If a podcast falls on a platform and no one is there to listen, does it make a sound?
No it doesn't. Neither would a video. In other words, Google would never know what the author is talking about. Unless, of course, the author also posted an accompanying transcript and managed the technical aspects of SEO correctly.
Sure: AI is making progress in the field of search recognition, but even assuming they can "play" your podcast, search engines' AI are nowhere near understanding what they hear. If you've ever owned a Google phone number, you know that while the search engine will try and convert a message from speech to text in order to notify you, its transcoding is shaky at best. More often than not, the results are mutated beyond recognition.
How to rank a podcast in 2019?
In order to rank your audio content, you still need to convert the (spoken) audio content to the only media that Google can "read:" text. There's a number of speech-to-text utilities out there that will do a respectable job at translating your spoken words into readable characters. But at least at this time, they still need your help hefoe they can help you. Depending on the nature and the context of the speech, that help may be more than you can afford. The whole purpose of a podcast (or a video) is to shorten the time it takes an author to get the message out. Speech is far more natural and intuitive than text, but to a computer that reality is turned on its head.

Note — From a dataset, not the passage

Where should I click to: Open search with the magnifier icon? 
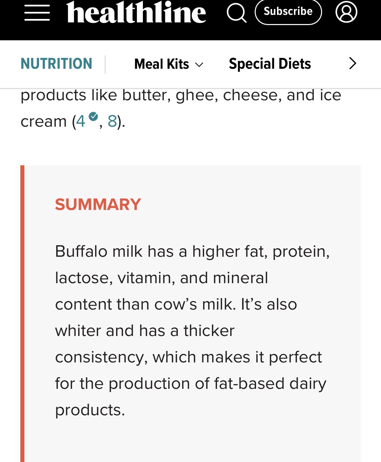tap(236, 13)
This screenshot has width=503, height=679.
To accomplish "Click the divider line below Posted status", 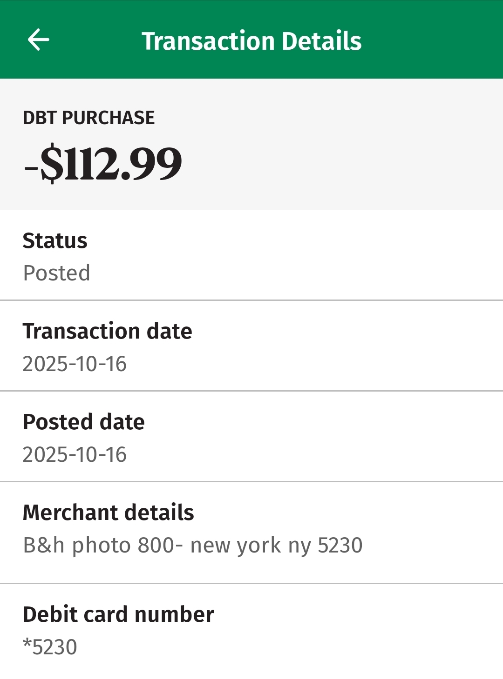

That doesn't mean that Google will never be able to read your audio content. One day, soon, it won't matter whether you've uploaded a voiced or a text post: both will rank the same for an equivalent content. This means that you have to plan ahead and massage your audio content as if Google could read it. As this article points out:
Ultimately, audio SEO will mean treating our audio content in a more structured and deliberate way. The broader evolution of Google across many devices also means that we need to be more aware of what type of content best fits our audience's needs. Is the searcher looking for text, video, or audio? Each modality fits a different need and a different device (or set of devices) in the broader search ecosystem.